Heer, mijn God, Gij hebt mij
gevormd en hervormd. Zeg aan mijn verlangende ziel wat Gij, God, nog
meer zijt dan wat zij heeft gezien, zodat zij zuiver kan zien wat zij
verlangt. Zij spant zich in om meer te zien en boven dat wat zij gezien
heeft, ziet zij niets dan duisternis. Of liever: zij ziet geen
duisternis, want die is er niet in U, maar zij ziet in dat zij niet
verder kan zien vanwege haar eigen gebrek aan licht.
Werkelijk, Heer, dit is ‘het ongenaakbaar licht’ (1 Tim. 6, 16)

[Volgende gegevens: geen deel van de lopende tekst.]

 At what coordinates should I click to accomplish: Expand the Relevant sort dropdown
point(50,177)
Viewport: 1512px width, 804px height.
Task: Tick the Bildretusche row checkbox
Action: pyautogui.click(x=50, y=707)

waarin Gij woont. Want er is werkelijk niets anders dat in dit licht
kan binnendringen om U daar te aanschouwen. En de reden waarom ik dit
licht niet zie, is dat het voor mij te fel is. En toch, al wat ik zie,
zie ik door dat licht, zoals ons zwakke oog alles ziet dank zij het
licht van de zon dat zelf voor ons oog te fel is.
Mijn verstand is onvoldoende
voor dat licht. Het straalt te sterk. Mijn verstand kan het niet vatten
en het oog van mijn ziel houdt het niet uit om zich daarop langere tijd
te richten. Het wordt verblind door de glans, overweldigd door de
weidsheid, overstelpt door de onmetelijkheid en verward door de omvang.
Hoogste licht, onbereikbaar, volledige gelukzalige waarheid, hoe ver zijt Gij van mij af, al ben ik zo dicht bij U.
Hoe ver zijt Gij weg van mijn
ogen, al ben ik zo dicht bij voor U. Overal zijt Gij volledig aanwezig
en toch zie ik U niet. ‘In U beweeg ik mij, in U besta ik, en toch kan
ik niet bij U komen. Gij zijt in mij en om mij heen, en toch word ik U
niet gewaar.’
Ik bid, o God, dat ik U mag
kennen, dat ik U mag beminnen om mij in U te mogen verheugen. En als ik
daartoe in dit leven niet volledig in staat ben, laat mij dan hierin
toch van dag tot dag vooruitgaan, totdat die vreugde volkomen wordt.
Moge de kennis van U hier in mij toenemen en ginds volledig worden, moge
mijn liefde voor U groeien en ginds volkomen zijn, zodat mijn vreugde
hier groot is door de verwachting en ginds in werkelijkheid volmaakt.
Heer, door uw Zoon beveelt
Gij ons, of liever raadt Gij ons aan U te vragen, en Gij belooft dat wij
het zullen verkrijgen zodat ‘onze vreugde volkomen wordt’ (Joh. 16, 11).
Ik vraag, Heer, wat Gij ons aanraadt door onze wonderbare raadgever.
Mag ik ontvangen wat Gij door uw waarheid belooft, zodat ‘mijn vreugde
volkomen wordt’. Waarachtige God, ik vraag U dat ik mag ontvangen, zodat
‘mijn vreugde volkomen wordt’.
Intussen moet mijn geest
daarover nadenken, mijn tong daarover spreken, mijn hart dat beminnen en
mijn mond het verkondigen. Mijn ziel moet daarnaar hongeren, mijn
lichaam dorsten, mijn hele wezen verlangen, totdat ik zal binnengaan in
de vreugde van mijn Heer, de drieëne God, geprezen in eeuwigheid. Amen.